Fakat iddia edilen yolsuzluk olayları ne hikmetse bir tek CHP’li belediyelere sıçramış!

Bu durum, bazı kesimler tarafından "AK Partili belediyelere göz yumulduğu" iddialarıyla eleştiriliyor. Peki gerçek ne?

***

İş dünyasının temel prensibi, siyasi görüşten bağımsız olarak ticari faaliyetlerini sürdürmektir. Aziz İhsan Aktaş’ın da farklı partilerden belediyelerle çalıştığı biliniyor.

Mesela AKP’li belediyelere yaptığı projeler arasında

- Kentsel dönüşüm projeleri

- Altyapı iyileştirmeleri (yol, köprü, kanalizasyon)

- Sosyal tesis ve yeşil alan düzenlemeleri

- Eğitim ve kültür merkezleri inşaatları yer alıyor.

Bu projelerin tamamının, belediyelerin ihale kanunları çerçevesinde ve şeffaf şekilde yürütüldüğü iddia ediliyor.

Ancak CHP Lideri Özgür Özel, Aktaş’ın iş yaptığı sayısız kurum ve belediyeler arasından sadece CHP’li belediyelerin hedef alınmasını çifte standart daha da ötesi “siyasi operasyon” olarak gördüklerini ifade ediyor.

***

Özgür Özel, Aktaş’ın ihale aldığı belediyelerin listesini yayınladı.

O listede Sakarya, Trabzon, Isparta, Ordu, Kahramanmaraş, Kocaeli Büyükşehir Belediyesi ve Çayırova Belediyesi de vardı.
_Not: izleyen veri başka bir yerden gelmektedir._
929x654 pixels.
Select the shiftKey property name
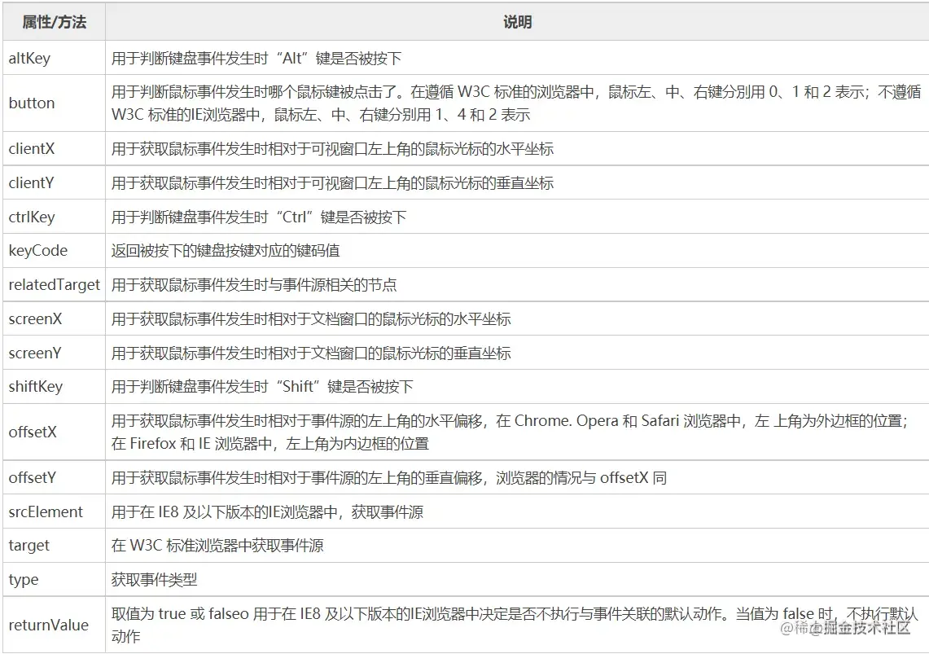34,387
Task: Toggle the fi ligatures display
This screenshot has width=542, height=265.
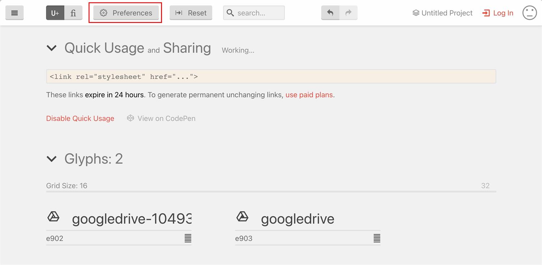Action: pos(73,13)
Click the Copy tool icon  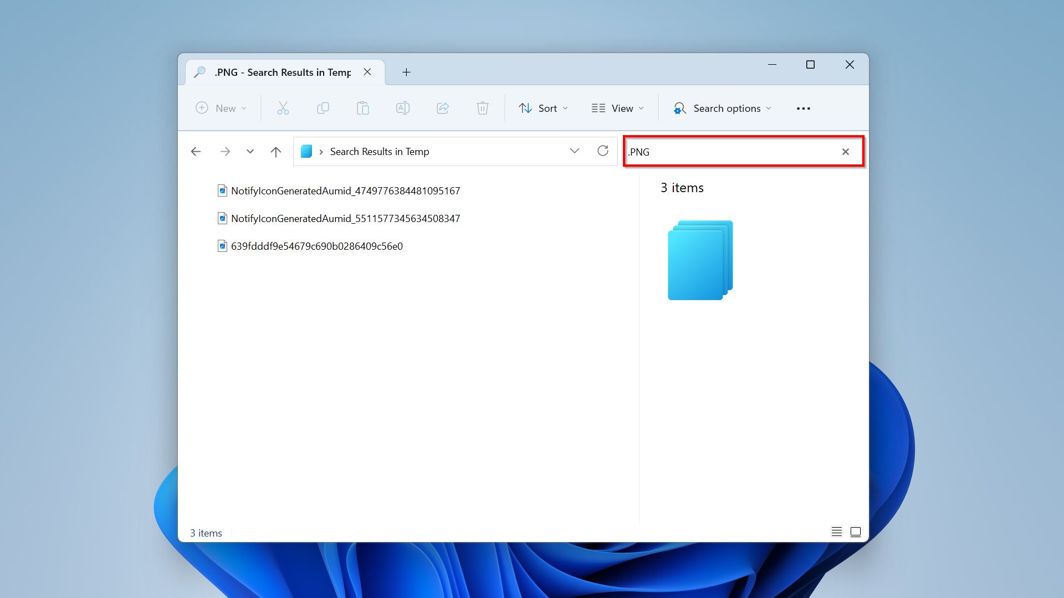[323, 108]
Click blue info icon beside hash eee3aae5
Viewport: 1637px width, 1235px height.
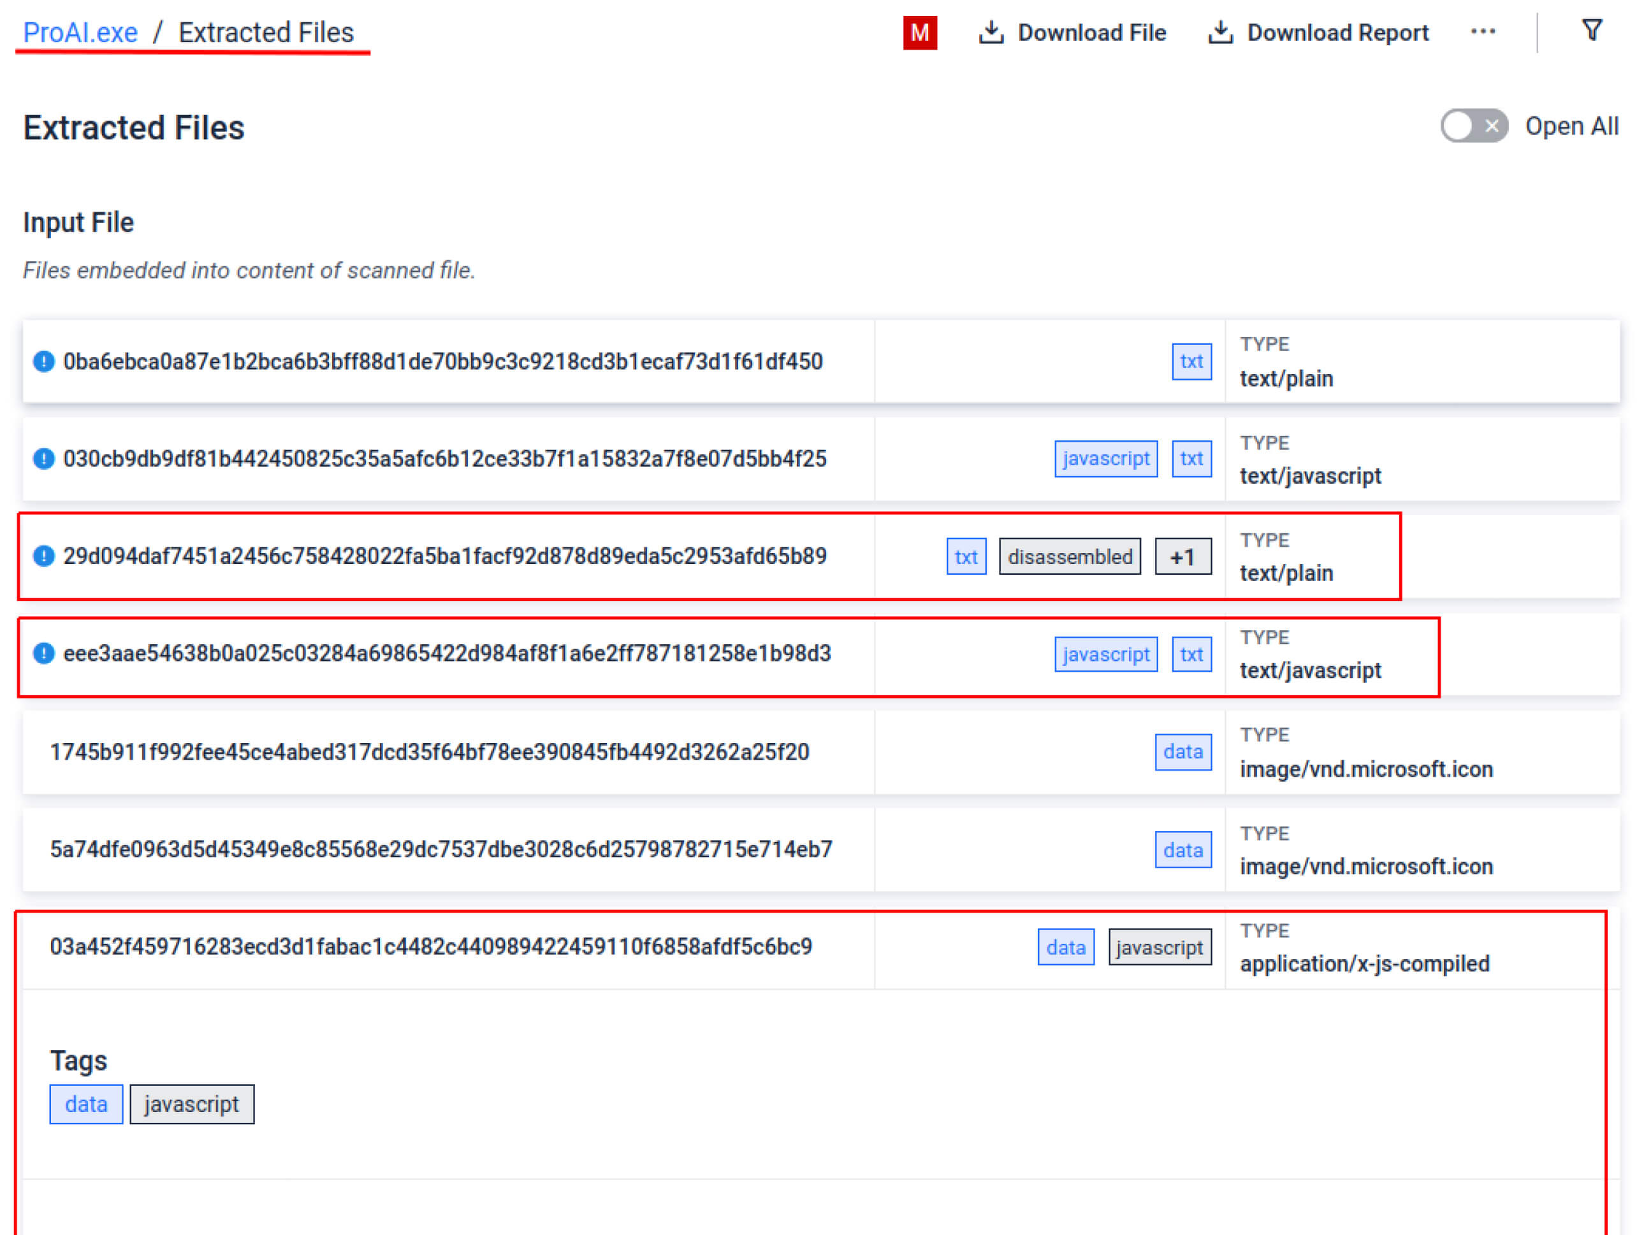(x=44, y=653)
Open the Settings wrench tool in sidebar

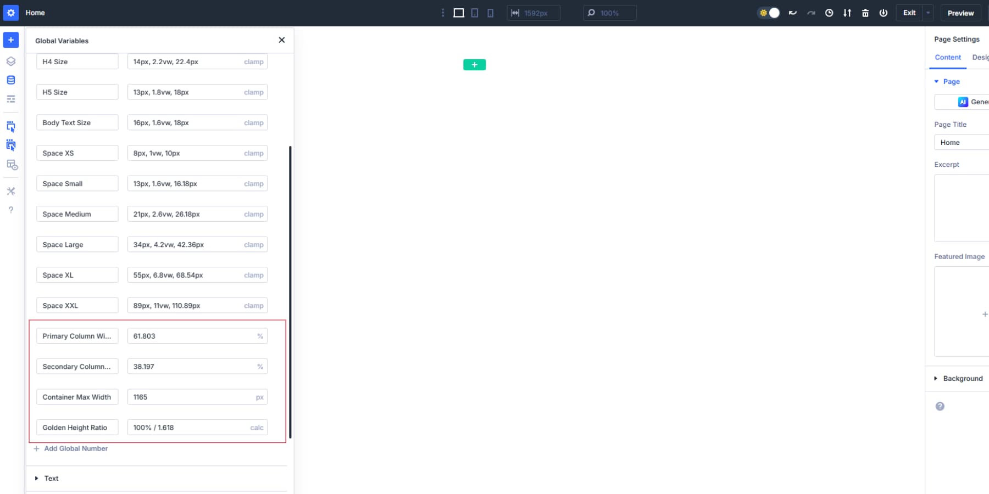coord(10,191)
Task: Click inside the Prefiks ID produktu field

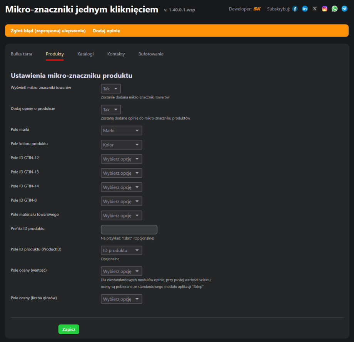Action: click(x=129, y=229)
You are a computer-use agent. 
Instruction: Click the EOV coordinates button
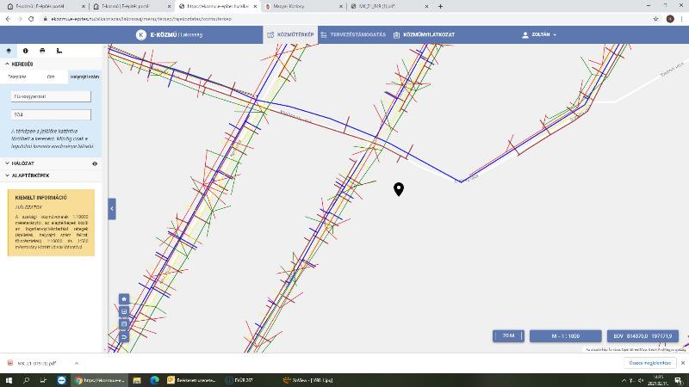(642, 336)
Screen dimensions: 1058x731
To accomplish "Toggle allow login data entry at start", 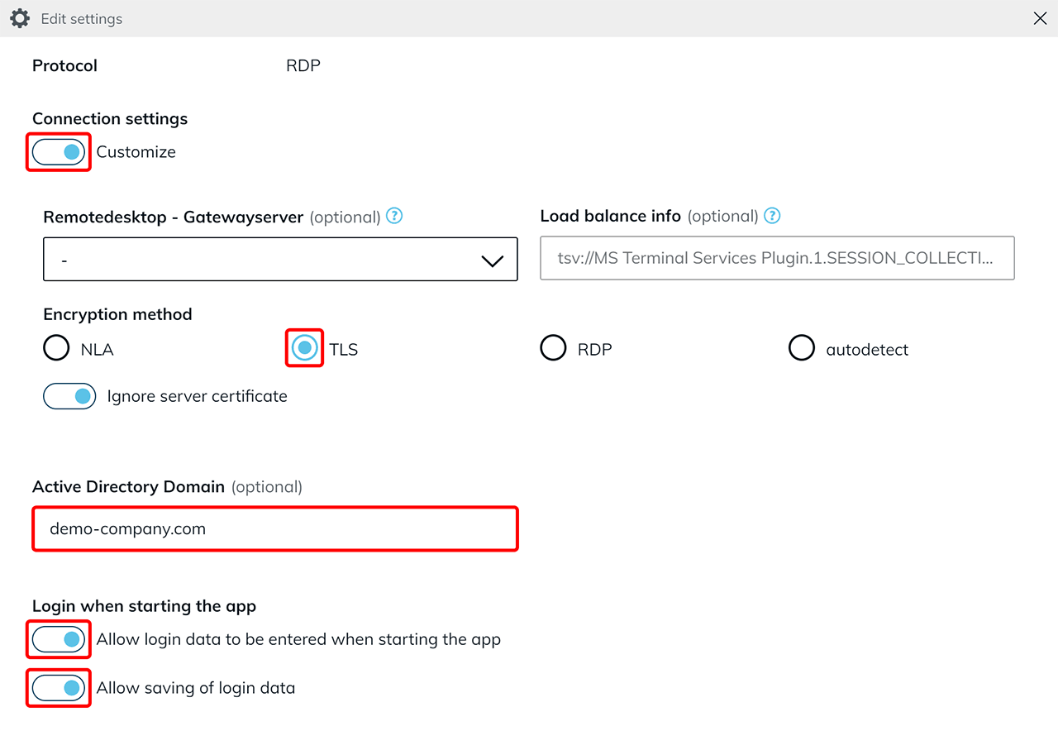I will (59, 639).
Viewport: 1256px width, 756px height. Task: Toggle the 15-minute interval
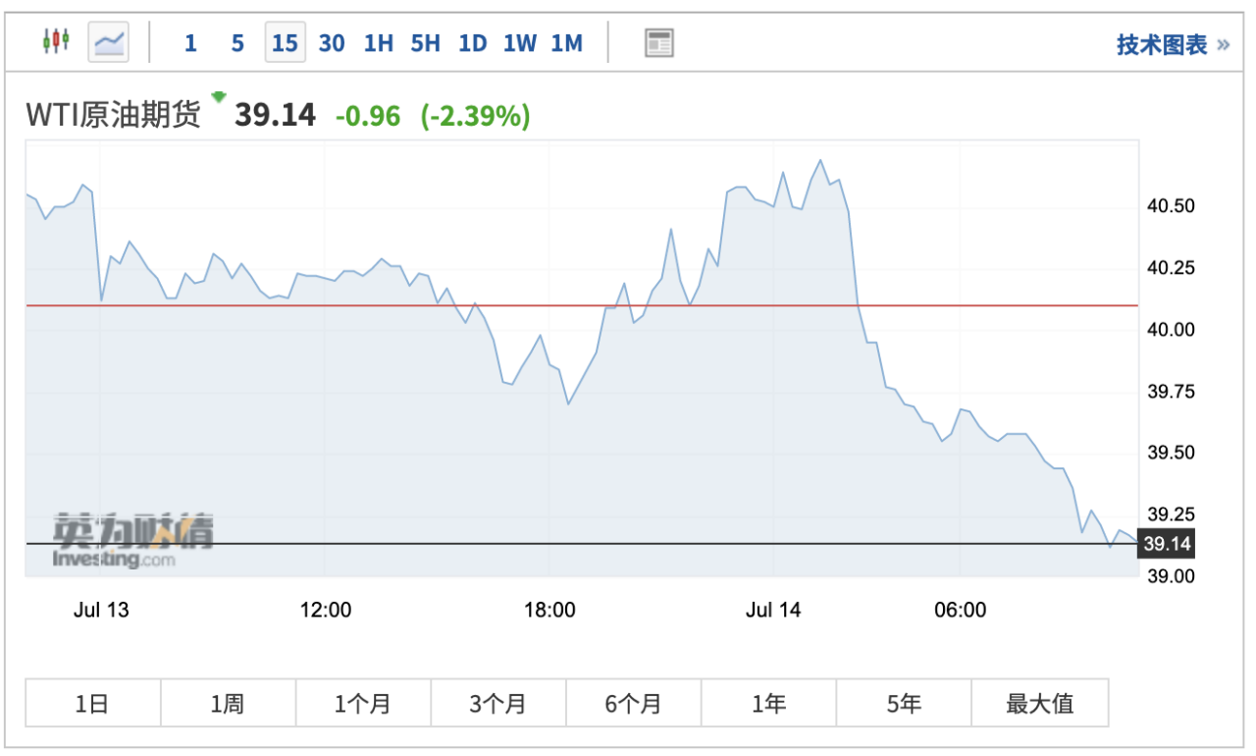[285, 43]
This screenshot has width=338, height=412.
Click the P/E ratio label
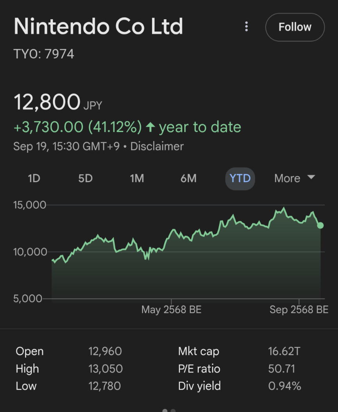(199, 369)
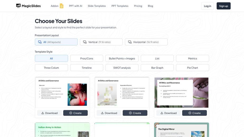Open the Google Slides addon icon

point(62,6)
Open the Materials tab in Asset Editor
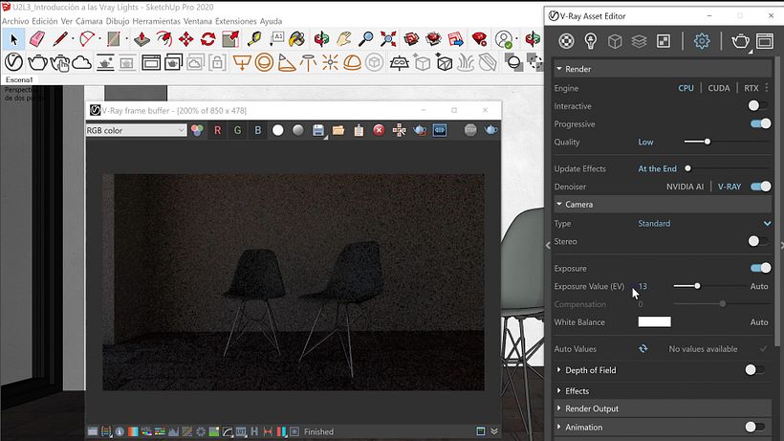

Haliyle AKP’li belediyelere sayısız iş yapıldığını gören Özgür Özel isyan bayrağını açtı.

Haksız da sayılmaz…

Hakikaten neden sadece CHP’li belediyelere soruşturma açılıyor, başkanlar gözaltına alınıyor?

Hukukçulara göre, soruşturmaların siyasi kimlikten bağımsız olarak yürütülmesi gerekiyor.

Ancak uygulamada bu dengenin sağlanıp sağlanmadığı konusunda kafalar bir hayli karışık.

Bugün iktidar cephesinden bakıldığında; CHP üzerinden belediyelere “temiz eller operasyonu” yapılıyor.

Ama temiz olmayan, yolsuzluk iddialarının ardı arkası kesilmeyen, tutuklanan başkanların hepsi CHP’li olunca vatandaş bunu haklı görmüyor.

“Aralarında hiç mi çürük elma yok, mübareklerin hepsi mi temiz” demekten kendilerini alamıyor.

***

Bunca olumsuzluklara rağmen şahsen yargıya olan saygım ve güvenim devam ediyor.

Amma velakin tek taraflı bakış açısıyla yapılan işlerde yargının ne kadar bağımsız olduğu konusunda insanlarda şüphe oluşuyor.

Gözaltına alınan bütün CHP’li başkanlar suçsuzdur, siyasi operasyondur, diyemeyiz!

Aynı şekilde tutuklanan başkanların hepsi suçludur, hepsi hırsızdır da diyemeyiz.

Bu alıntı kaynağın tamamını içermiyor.